> _A block of data_:
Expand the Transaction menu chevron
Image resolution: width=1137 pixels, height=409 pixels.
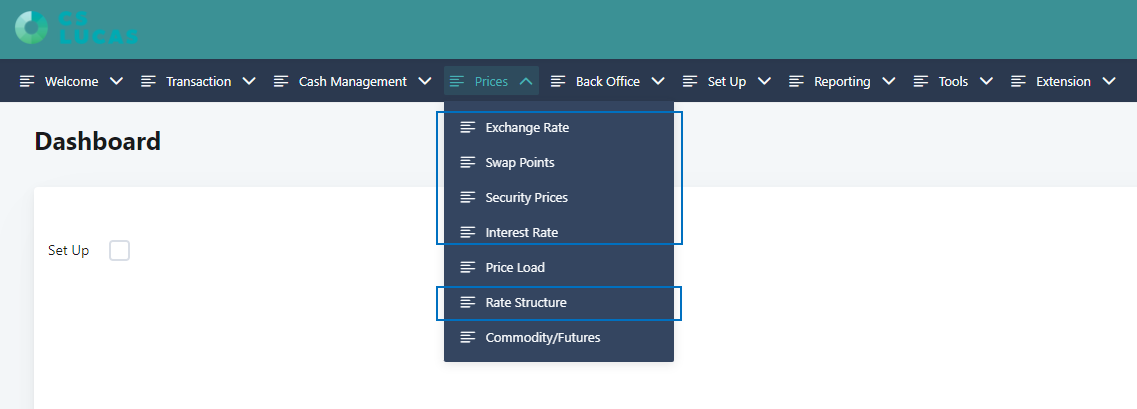[x=249, y=82]
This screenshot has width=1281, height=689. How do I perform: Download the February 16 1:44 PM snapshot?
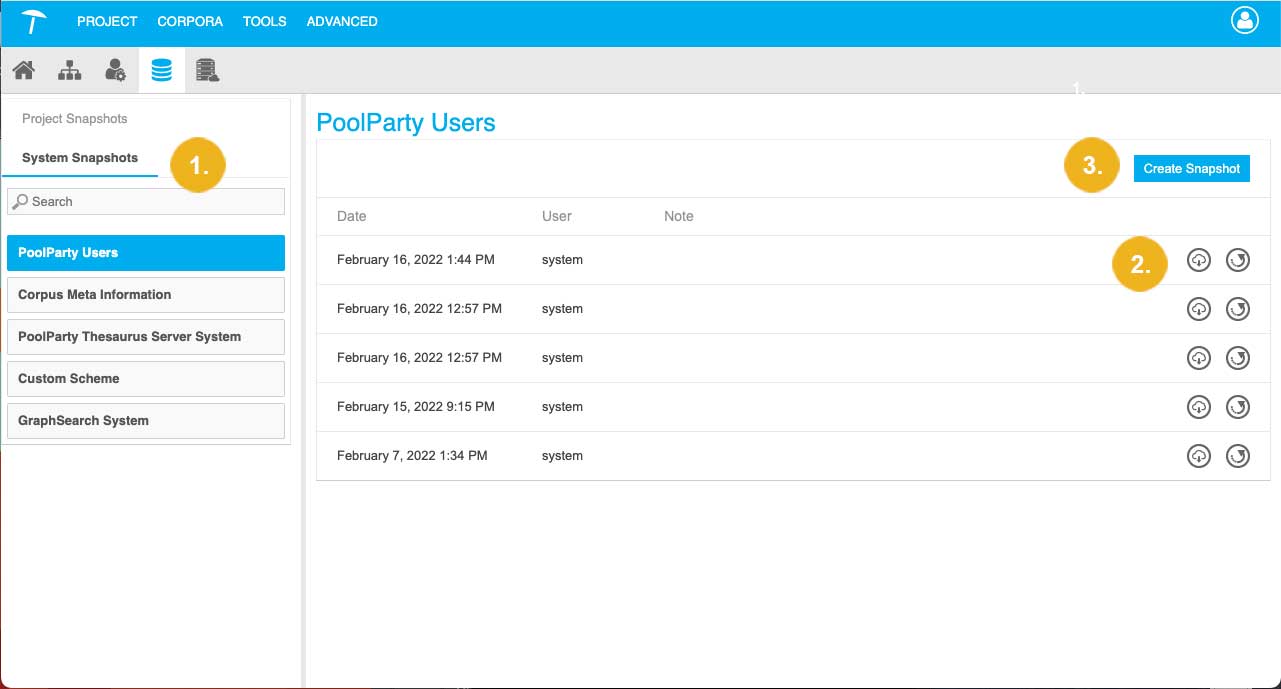point(1198,260)
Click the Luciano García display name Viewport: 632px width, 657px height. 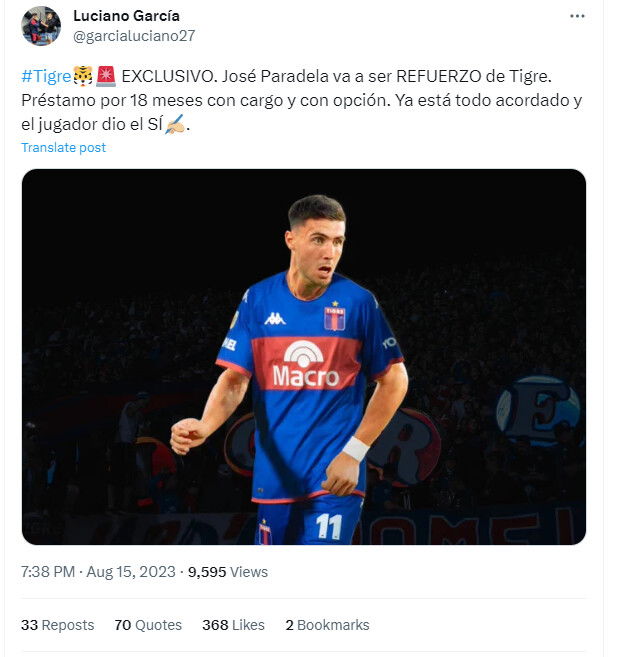pos(126,16)
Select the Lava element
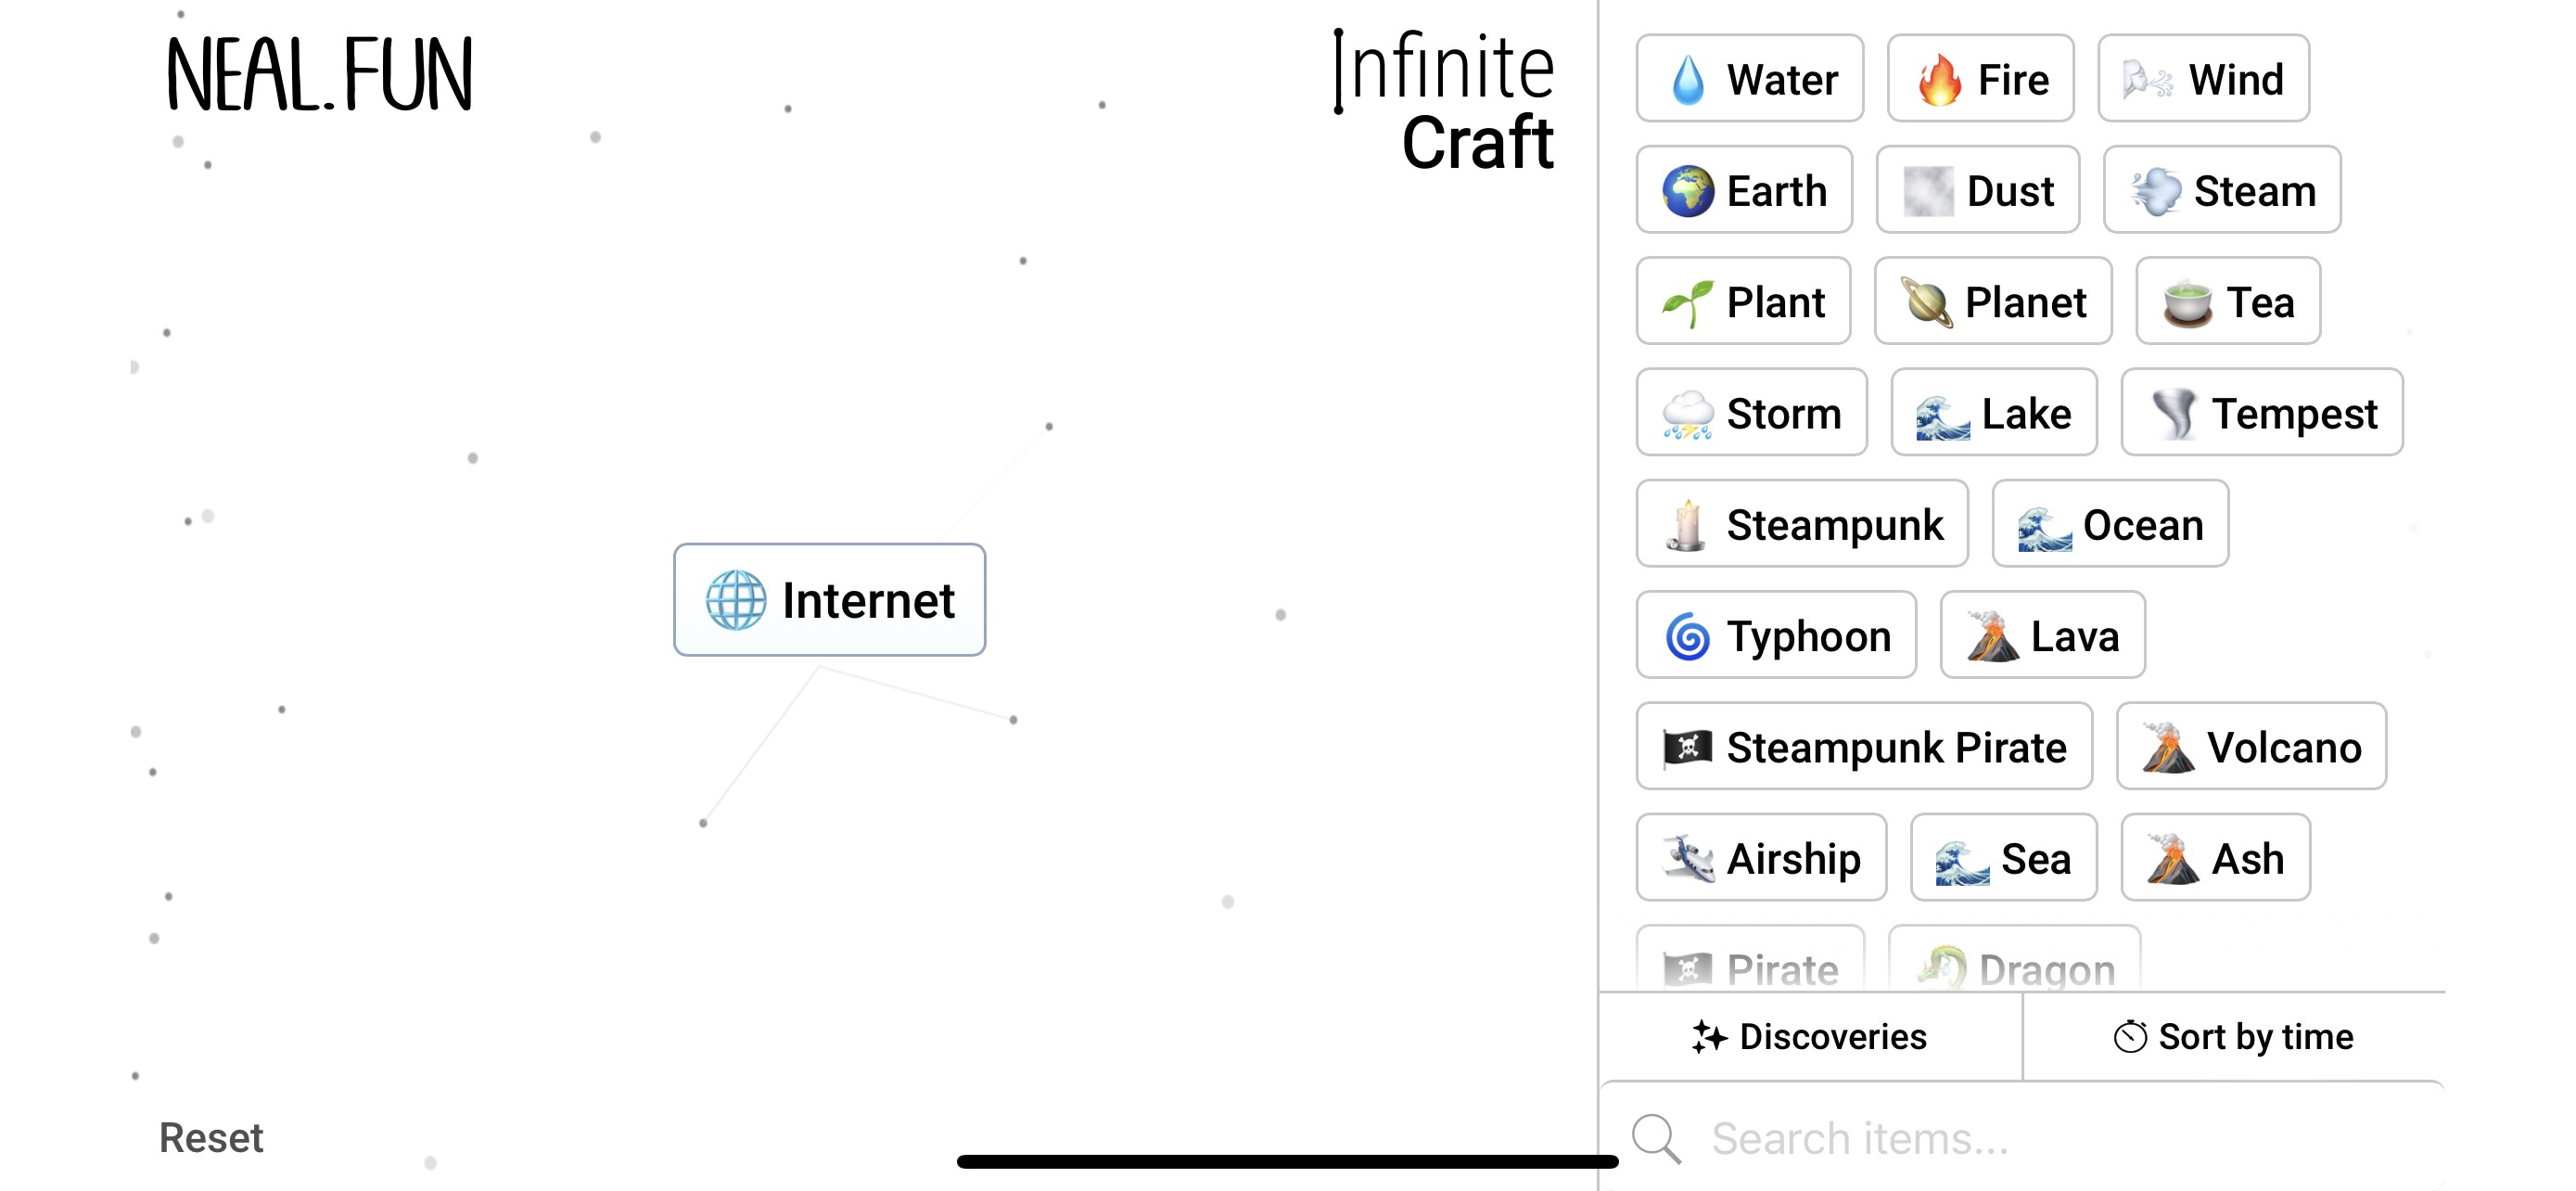 click(2042, 635)
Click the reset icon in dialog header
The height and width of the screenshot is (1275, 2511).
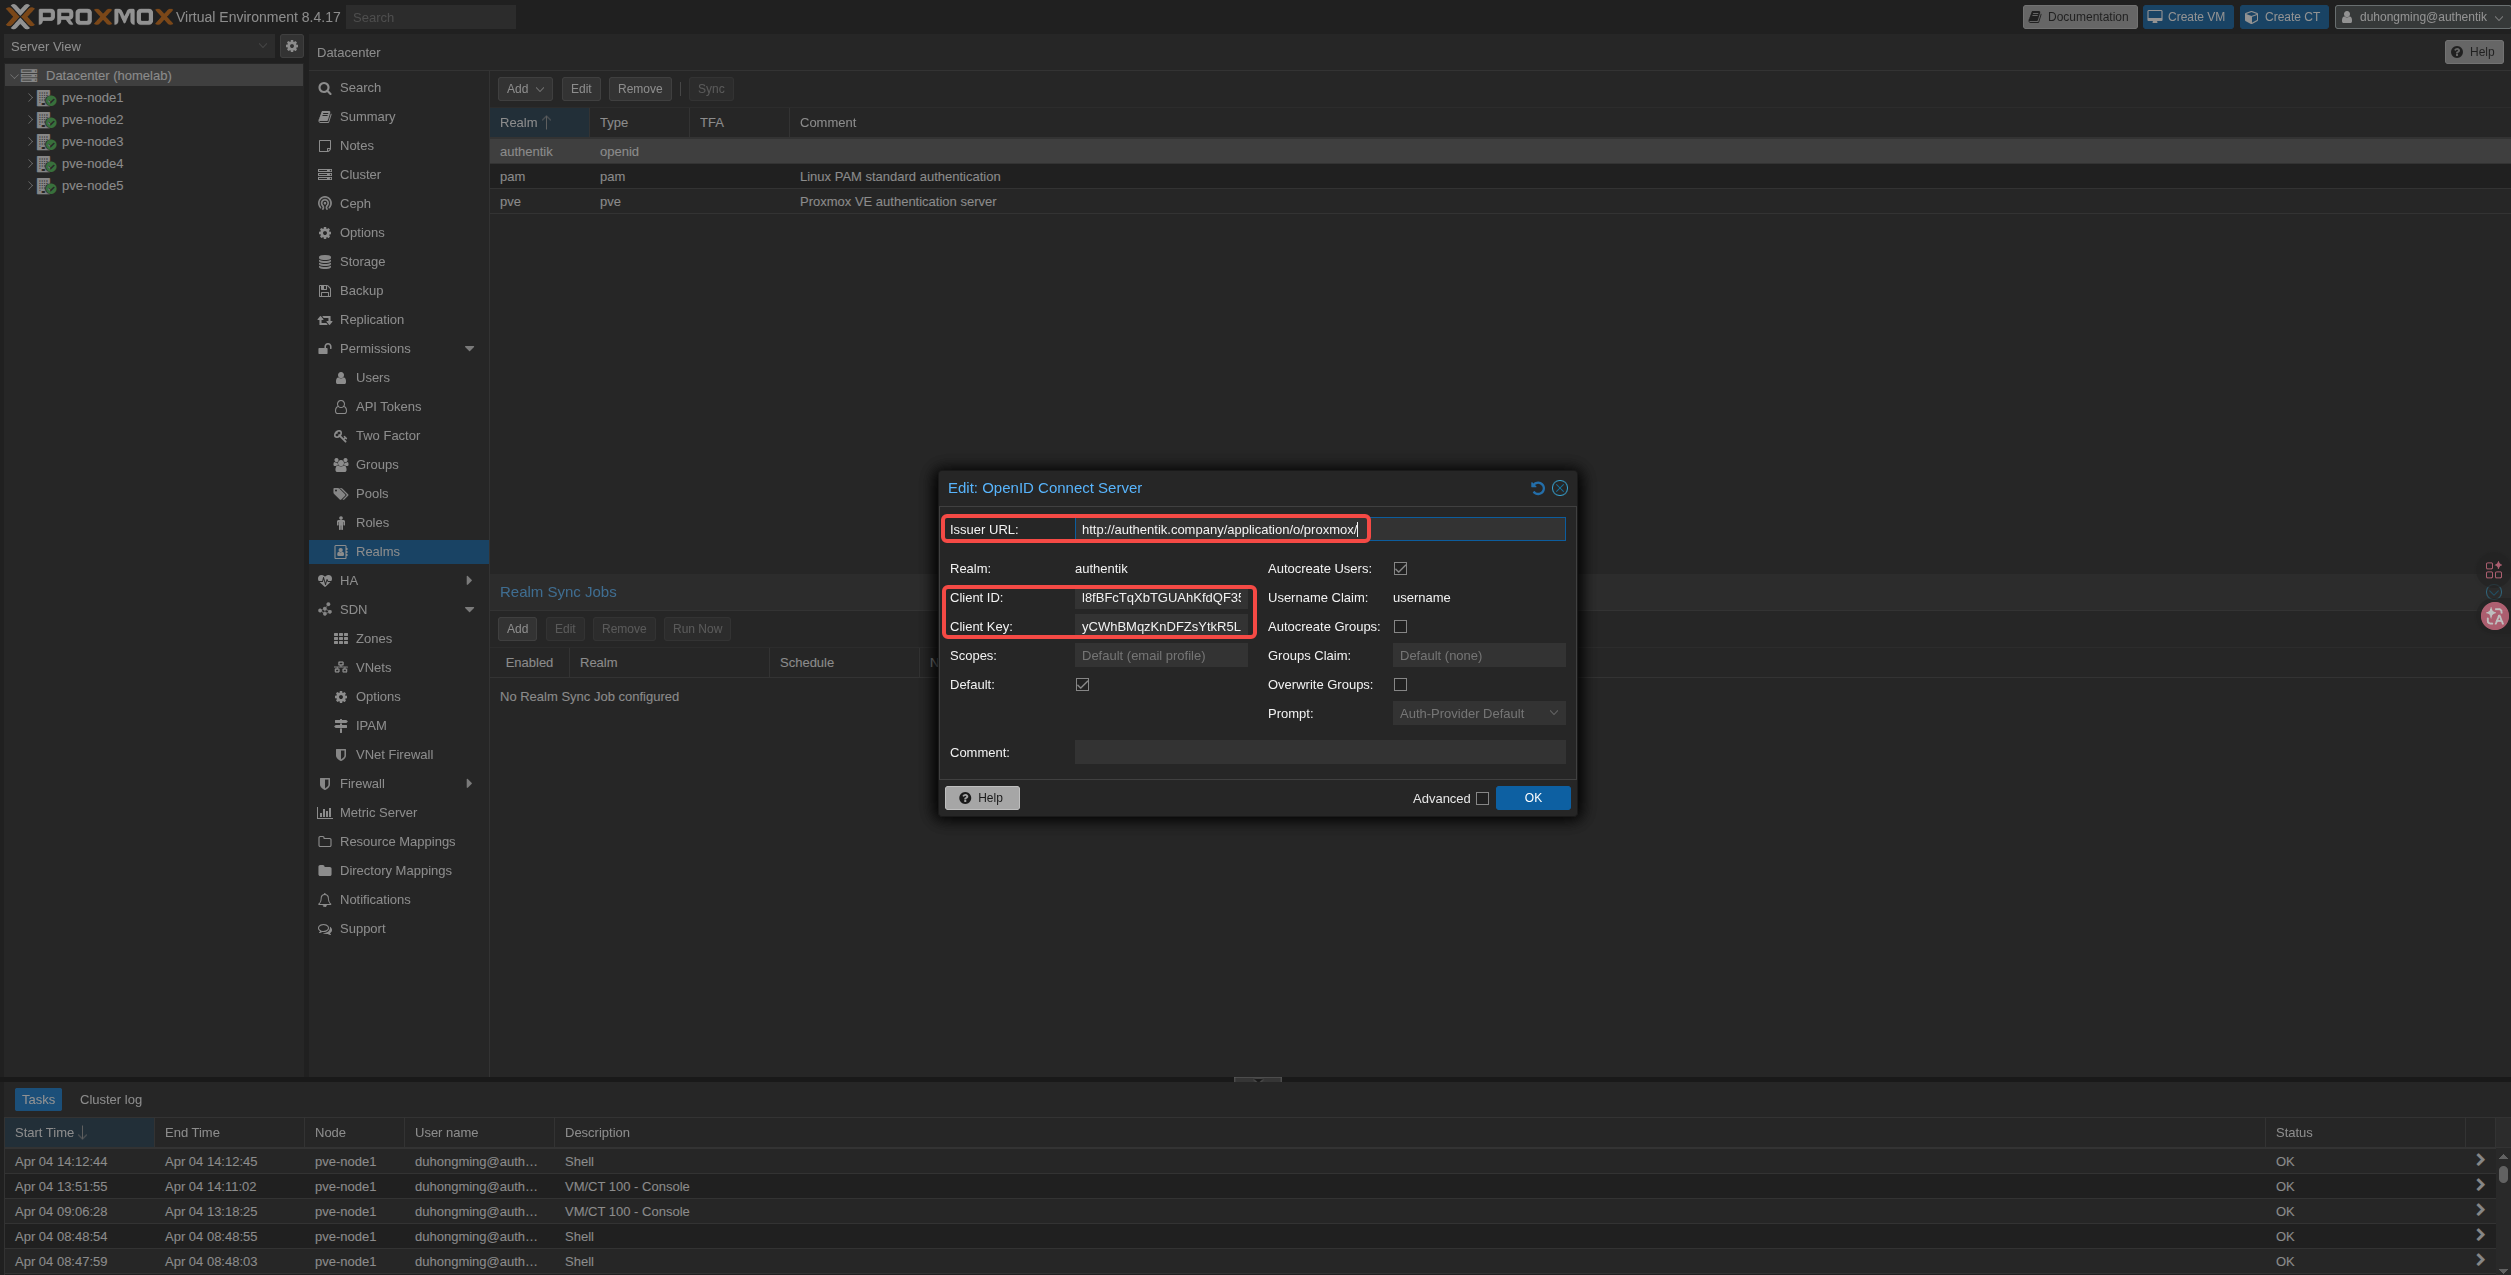[1537, 488]
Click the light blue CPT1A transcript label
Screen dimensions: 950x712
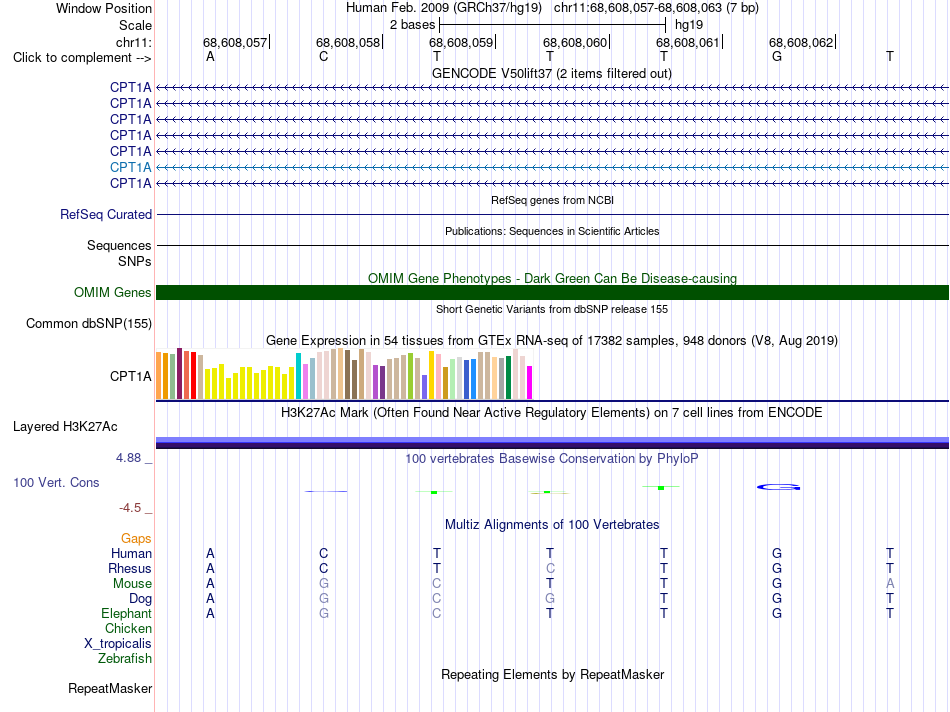pyautogui.click(x=130, y=167)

> _THE TASK_: Rewrite everything from the line containing "Click the light blue CPT1A transcript label" down to the end of the material as a Markdown table with the columns No. and Line, one row per line and no blank lines. Leave the pictures out of the table.

> _THE REPLY_:
| No. | Line |
|---|---|
| 1 | Click the light blue CPT1A transcript label |
| 2 | Screen dimensions: 950x712 |
| 3 | pyautogui.click(x=130, y=167) |